→ **WHAT YOU ARE ASKED TO DO**: Only the lines below starting at the one containing "Screenshot is 1001x2576." and ending at the one containing "Conformité (453, 1900)" belong in the answer, each copied exactly.

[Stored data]
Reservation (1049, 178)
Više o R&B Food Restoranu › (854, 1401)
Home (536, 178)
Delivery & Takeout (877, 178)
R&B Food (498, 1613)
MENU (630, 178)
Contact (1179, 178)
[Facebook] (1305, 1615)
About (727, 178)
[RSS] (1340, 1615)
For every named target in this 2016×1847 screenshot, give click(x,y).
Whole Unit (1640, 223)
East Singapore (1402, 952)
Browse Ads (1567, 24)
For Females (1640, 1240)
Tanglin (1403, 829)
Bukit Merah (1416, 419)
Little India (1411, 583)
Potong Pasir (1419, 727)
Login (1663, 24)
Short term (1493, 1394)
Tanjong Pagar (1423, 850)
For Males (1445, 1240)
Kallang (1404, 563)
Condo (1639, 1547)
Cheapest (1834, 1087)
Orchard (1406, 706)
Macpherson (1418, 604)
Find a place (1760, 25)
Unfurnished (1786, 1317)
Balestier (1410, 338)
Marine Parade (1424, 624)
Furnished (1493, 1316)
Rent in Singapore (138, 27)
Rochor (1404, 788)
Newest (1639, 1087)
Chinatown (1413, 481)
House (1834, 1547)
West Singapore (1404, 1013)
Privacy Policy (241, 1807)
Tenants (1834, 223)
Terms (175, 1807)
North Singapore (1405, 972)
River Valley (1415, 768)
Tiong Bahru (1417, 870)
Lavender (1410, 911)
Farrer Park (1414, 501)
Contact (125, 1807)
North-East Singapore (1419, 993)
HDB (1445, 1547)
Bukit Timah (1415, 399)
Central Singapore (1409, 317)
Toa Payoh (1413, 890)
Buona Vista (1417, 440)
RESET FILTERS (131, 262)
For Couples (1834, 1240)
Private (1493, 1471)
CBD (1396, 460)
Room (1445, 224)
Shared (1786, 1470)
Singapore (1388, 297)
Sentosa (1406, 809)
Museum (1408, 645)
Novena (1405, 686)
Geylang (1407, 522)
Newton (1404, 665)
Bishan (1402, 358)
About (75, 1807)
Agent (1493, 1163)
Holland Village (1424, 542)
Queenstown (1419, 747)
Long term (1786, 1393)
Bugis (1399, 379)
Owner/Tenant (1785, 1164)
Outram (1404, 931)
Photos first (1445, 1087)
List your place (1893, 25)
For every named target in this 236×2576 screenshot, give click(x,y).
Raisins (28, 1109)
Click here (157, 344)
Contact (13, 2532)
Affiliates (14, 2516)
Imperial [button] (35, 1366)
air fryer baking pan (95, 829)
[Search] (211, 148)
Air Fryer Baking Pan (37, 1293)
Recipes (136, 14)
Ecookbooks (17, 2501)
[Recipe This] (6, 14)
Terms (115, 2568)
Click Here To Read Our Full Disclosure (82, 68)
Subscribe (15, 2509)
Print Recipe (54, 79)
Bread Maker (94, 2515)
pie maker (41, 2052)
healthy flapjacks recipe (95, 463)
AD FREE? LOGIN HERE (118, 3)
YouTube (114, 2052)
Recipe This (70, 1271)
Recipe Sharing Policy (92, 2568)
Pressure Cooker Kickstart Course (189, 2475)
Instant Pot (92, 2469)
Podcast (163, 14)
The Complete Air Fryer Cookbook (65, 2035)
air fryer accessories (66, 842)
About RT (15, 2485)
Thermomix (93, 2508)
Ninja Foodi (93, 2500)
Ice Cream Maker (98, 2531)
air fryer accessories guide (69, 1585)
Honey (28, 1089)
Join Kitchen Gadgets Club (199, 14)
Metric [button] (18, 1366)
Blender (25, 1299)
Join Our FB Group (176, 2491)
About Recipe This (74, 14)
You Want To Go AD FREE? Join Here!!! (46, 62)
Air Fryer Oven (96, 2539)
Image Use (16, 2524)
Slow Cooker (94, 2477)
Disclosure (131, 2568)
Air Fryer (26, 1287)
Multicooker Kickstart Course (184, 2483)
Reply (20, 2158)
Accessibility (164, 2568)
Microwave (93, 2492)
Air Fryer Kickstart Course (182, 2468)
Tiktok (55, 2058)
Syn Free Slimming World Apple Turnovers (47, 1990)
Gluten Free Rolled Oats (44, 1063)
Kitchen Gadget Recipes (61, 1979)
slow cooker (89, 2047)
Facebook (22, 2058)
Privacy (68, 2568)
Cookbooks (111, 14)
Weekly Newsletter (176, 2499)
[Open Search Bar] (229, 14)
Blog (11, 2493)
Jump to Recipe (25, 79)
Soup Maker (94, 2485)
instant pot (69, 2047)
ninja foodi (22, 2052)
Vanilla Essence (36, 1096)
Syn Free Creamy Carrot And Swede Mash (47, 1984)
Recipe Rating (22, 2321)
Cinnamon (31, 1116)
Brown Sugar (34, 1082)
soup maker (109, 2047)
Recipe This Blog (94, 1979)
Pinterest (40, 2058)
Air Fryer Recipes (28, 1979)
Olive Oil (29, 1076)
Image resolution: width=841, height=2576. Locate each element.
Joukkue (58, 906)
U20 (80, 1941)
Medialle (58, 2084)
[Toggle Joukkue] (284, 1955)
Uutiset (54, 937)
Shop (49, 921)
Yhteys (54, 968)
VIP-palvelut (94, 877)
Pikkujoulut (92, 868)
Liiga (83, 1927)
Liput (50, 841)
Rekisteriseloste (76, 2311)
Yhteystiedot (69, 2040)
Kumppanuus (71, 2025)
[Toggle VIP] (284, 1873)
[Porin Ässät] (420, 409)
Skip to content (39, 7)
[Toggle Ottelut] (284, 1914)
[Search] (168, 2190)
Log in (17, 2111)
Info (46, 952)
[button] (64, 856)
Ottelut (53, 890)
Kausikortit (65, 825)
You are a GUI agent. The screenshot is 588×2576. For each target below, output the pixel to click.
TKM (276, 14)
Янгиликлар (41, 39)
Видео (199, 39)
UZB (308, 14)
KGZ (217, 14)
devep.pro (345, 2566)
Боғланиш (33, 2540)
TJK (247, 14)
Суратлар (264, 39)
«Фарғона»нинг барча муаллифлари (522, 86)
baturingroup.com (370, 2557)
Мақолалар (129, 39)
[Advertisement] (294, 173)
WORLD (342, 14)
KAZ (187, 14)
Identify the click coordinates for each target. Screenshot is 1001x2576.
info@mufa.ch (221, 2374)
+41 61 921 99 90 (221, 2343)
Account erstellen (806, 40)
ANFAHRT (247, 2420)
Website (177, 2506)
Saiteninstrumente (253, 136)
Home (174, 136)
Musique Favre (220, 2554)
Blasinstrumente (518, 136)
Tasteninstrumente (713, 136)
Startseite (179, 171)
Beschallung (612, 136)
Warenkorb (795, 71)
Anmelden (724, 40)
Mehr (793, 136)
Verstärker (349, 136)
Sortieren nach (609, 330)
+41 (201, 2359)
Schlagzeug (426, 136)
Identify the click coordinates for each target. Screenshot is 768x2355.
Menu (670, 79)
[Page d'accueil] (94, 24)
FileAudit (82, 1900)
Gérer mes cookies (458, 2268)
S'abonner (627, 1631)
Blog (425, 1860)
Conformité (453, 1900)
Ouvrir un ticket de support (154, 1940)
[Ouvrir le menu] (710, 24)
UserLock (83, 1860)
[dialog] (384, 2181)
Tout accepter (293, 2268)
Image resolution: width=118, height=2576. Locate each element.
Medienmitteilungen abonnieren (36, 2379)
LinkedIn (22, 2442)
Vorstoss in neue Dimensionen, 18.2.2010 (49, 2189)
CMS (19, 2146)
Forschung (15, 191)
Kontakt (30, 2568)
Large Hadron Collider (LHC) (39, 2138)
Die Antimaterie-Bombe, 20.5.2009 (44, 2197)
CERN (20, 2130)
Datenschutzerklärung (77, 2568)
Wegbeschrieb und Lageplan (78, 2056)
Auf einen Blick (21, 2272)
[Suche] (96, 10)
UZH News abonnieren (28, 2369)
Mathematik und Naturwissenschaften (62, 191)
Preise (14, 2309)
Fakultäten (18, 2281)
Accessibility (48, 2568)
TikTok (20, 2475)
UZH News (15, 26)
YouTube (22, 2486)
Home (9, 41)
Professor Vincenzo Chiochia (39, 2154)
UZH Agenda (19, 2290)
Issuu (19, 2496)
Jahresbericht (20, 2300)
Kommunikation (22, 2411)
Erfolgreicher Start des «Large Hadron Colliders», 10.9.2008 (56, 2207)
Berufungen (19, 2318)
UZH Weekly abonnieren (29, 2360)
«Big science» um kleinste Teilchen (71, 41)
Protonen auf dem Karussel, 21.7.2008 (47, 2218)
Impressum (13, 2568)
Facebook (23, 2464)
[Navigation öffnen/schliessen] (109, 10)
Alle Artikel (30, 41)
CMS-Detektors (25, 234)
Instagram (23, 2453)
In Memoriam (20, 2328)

→ **TASK RESPONSE**:
Identify the click coordinates for each target. Screenshot is 1001x2576.
info@mufa.ch (221, 2374)
+41 61 921 99 90 (221, 2343)
Account erstellen (806, 40)
ANFAHRT (247, 2420)
Website (177, 2506)
Saiteninstrumente (253, 136)
Home (174, 136)
Musique Favre (220, 2554)
Blasinstrumente (518, 136)
Tasteninstrumente (713, 136)
Startseite (179, 171)
Beschallung (612, 136)
Warenkorb (795, 71)
Anmelden (724, 40)
Mehr (793, 136)
Verstärker (349, 136)
Sortieren nach (609, 330)
+41 (201, 2359)
Schlagzeug (426, 136)
Identify the click coordinates for each target. Screenshot is 768x2355.
Menu (670, 79)
[Page d'accueil] (94, 24)
FileAudit (82, 1900)
Gérer mes cookies (458, 2268)
S'abonner (627, 1631)
Blog (425, 1860)
Conformité (453, 1900)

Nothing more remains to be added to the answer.